# Objective:
Please rewrite the part that opens with the line containing "Select the Q1 tick label under 2022" and closes with the line containing "[x=624, y=383]", both included, rescaling every x and y coordinate by 0.65 and rounding to whole numbers, with halves rounded up. Keep every other line in that part unchanged, and give nothing from outside it.

# Record list:
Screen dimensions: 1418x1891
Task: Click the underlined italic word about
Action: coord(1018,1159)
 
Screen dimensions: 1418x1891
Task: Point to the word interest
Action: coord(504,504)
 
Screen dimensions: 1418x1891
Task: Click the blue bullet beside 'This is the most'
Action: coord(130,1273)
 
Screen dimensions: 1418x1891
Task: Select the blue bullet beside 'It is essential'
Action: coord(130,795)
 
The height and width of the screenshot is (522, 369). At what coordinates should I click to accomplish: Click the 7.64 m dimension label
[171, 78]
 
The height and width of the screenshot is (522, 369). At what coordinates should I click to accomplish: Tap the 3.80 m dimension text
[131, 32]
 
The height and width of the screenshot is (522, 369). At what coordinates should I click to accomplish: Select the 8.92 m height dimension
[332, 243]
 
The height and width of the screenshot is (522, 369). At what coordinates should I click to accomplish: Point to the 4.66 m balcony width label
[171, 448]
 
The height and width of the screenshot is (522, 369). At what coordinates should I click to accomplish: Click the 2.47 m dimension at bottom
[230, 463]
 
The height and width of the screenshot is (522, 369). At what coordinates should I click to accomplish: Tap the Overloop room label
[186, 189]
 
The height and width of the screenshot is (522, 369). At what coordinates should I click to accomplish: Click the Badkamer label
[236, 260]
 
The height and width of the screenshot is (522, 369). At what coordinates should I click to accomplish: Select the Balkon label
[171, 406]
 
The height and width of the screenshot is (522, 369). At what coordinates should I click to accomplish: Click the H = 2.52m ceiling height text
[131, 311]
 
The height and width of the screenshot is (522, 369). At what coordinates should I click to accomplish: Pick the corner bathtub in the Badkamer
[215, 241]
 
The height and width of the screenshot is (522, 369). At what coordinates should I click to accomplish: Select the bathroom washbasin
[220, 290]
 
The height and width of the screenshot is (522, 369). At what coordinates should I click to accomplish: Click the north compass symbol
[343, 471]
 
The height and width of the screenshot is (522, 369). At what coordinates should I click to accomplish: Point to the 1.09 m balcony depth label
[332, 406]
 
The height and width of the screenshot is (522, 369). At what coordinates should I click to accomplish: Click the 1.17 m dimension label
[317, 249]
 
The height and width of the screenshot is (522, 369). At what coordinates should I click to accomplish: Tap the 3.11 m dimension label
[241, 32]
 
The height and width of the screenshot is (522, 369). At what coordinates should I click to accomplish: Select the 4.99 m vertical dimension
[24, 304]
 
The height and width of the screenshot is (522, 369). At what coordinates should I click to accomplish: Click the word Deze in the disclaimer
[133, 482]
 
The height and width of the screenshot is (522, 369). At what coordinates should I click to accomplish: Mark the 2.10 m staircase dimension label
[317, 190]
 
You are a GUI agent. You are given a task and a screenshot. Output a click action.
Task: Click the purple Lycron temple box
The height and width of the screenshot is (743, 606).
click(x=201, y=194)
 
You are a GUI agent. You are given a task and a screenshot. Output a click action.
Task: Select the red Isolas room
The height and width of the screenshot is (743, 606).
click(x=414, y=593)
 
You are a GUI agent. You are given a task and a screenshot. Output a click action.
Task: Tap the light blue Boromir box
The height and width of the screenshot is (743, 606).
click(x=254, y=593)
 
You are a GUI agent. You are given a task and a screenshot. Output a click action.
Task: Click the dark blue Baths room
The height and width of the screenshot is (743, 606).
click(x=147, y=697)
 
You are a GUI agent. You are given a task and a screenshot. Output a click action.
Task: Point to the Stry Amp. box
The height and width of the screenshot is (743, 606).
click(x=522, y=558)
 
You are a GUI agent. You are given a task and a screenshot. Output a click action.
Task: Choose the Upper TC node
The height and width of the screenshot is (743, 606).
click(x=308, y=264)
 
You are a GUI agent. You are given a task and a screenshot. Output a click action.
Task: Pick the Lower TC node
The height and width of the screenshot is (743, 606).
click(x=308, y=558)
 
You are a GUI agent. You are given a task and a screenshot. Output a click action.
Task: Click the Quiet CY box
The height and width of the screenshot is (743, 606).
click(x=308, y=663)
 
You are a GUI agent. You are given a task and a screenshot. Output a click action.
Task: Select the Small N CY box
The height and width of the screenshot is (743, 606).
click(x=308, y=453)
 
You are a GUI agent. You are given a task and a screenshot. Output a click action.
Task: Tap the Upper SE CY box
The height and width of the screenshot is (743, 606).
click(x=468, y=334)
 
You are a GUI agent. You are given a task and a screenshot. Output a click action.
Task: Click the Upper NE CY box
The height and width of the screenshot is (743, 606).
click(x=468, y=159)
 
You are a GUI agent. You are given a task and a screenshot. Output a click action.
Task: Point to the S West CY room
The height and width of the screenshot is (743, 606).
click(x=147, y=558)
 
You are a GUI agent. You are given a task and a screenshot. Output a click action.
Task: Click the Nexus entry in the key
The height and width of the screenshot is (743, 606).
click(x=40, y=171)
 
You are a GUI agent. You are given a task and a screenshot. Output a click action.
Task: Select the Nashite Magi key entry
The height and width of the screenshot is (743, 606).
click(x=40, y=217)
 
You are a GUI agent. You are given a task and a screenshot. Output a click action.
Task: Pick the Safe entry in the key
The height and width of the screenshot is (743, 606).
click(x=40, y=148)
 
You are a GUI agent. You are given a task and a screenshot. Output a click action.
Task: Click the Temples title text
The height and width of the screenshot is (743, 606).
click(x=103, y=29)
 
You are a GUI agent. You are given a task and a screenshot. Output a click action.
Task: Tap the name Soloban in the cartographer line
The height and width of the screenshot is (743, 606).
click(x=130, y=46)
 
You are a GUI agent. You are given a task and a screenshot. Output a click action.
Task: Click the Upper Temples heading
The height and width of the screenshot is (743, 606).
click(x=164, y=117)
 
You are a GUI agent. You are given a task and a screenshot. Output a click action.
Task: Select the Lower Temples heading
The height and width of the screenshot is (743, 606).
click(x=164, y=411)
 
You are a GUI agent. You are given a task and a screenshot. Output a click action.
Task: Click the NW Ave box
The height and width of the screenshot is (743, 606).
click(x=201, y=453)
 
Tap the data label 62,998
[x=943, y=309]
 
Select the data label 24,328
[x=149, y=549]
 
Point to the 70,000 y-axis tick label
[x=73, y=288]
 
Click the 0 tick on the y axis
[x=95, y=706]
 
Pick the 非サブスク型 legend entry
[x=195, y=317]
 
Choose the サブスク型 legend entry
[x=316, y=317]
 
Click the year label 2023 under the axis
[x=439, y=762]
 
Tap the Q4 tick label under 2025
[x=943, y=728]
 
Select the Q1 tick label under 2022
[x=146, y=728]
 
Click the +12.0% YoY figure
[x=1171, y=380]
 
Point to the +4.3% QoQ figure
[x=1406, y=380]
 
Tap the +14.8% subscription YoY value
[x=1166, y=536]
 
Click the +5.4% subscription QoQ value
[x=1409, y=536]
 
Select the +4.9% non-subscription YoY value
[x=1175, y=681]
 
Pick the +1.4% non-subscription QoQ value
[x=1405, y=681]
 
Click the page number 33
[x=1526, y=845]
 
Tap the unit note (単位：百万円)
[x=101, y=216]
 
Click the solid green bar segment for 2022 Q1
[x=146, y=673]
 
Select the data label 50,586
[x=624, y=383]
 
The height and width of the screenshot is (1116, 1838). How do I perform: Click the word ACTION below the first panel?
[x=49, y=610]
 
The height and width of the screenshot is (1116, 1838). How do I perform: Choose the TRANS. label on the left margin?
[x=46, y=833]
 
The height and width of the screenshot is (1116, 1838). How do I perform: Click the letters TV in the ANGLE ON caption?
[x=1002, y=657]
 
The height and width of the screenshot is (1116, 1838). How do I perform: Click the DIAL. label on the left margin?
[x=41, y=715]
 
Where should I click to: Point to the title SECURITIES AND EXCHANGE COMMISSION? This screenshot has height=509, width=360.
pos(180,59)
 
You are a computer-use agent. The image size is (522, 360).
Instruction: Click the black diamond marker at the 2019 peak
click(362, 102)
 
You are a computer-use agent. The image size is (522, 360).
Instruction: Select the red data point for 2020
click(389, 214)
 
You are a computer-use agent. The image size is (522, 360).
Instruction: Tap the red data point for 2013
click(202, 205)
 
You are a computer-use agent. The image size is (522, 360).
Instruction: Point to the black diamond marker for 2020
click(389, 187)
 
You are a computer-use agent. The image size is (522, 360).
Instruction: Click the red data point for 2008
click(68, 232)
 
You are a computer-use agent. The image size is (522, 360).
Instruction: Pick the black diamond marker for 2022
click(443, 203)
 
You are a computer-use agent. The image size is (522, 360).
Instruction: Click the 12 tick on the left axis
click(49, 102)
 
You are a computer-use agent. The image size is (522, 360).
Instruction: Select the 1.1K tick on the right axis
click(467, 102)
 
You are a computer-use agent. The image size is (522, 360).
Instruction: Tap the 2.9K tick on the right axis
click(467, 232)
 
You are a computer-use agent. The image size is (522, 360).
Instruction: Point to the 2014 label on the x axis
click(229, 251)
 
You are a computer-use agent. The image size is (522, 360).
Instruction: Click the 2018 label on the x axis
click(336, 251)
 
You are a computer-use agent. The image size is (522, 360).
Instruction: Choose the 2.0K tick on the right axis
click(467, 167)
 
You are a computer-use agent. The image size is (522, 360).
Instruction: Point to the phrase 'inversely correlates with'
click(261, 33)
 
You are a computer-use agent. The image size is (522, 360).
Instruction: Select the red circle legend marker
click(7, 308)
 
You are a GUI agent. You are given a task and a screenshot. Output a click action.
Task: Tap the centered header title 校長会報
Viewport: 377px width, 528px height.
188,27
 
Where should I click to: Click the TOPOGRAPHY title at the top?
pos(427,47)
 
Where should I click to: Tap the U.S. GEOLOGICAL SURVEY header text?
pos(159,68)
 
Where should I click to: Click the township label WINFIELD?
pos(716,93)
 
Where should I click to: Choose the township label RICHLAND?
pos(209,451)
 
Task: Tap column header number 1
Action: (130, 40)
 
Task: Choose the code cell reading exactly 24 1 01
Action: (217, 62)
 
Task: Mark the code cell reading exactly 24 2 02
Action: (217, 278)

# Answer to this problem:
Select the Q1 tick label under 2022
[x=95, y=473]
 
Click the +12.0% YoY figure
[x=761, y=247]
 
Point to the +4.3% QoQ figure
[x=914, y=247]
 
Tap the +14.8% subscription YoY value
[x=758, y=348]
 
Click the +5.4% subscription QoQ value
[x=916, y=348]
 
Select the +4.9% non-subscription YoY value
[x=764, y=443]
 
Pick the +1.4% non-subscription QoQ value
[x=913, y=443]
 
Click the page number 33
[x=992, y=549]
 
Tap the unit note (単位：百万円)
[x=66, y=140]
 
Click the solid green bar segment for 2022 Q1
[x=95, y=437]
 
Select the data label 50,586
[x=406, y=249]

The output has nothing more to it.